The State of Agile BI, Part 3: From Agile to Agility

In the last part of our series, we examine the business-driven context for BI and the link between the agile development and a business's agility imperative.

By Tom Hammergren, CEO, Balanced Insight

Agile BI has been one of the hottest topics in business intelligence circles for the last several years. This three-part series highlights the state of agile BI today -- why it's more valuable than ever for businesses and IT teams looking to develop highly usable BI apps, optimize information delivery and to create a stronger, BI-driven decision-making culture.

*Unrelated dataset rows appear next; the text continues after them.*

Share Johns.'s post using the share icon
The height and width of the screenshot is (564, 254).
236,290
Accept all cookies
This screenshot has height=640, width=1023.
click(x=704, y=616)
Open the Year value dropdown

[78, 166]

In Parts 1 and 2 of this series, we examined how BI is at a tipping point and how changing development processes based on agile can pay real dividends to the business. This article drills down into the bigger strategic picture to show the broader, business-driven context for BI and the specific link between the agile development methodology and the business imperative to achieve agility, both operational and strategic. These imperatives, both related to the increased business velocity that exists across industries, are evidence of just how much companies need better, faster, decision-making capabilities.

In my view, the challenges faced within IT today are synonymous with those faced by manufacturing in the years before they embraced concepts such as component reuse, just-in-time inventory, and "lean." It's time for a transformation of how we view BI and how we "do BI."

Why the urgency? Because the business needs BI more than ever and current information delivery approaches aren't working effectively -- and things are getting worse. Unfortunately, most businesses have regressed in how they house, manage, and provide access to data. After years of consensus that data should be integrated and centralized, the pendulum has moved back to massive siloing. Spreadmarts on steroids have proliferated and organizational units are not sharing data.

The challenges are exacerbated when people trying to address the issue -- which is a process problem -- with technology. The information delivery architecture of the future will contain data warehouses, data marts, business intelligence platforms offering query, reports, OLAP, predictive analytics, complex event processing, and big data. All of these operate on data. Effective information delivery processes must recognize that "one version of the truth" will never be captured in one database or one tool. Instead, IT and BI leaders need to think in terms of a carefully designed environment that integrates with the language of the business. Information should be freely accessible in the language of the business in tools that give users the greatest visibility. That BI vision is lacking in many companies, where BI is still viewed mainly as a noun (a tool or report) rather than a verb (analyze or question).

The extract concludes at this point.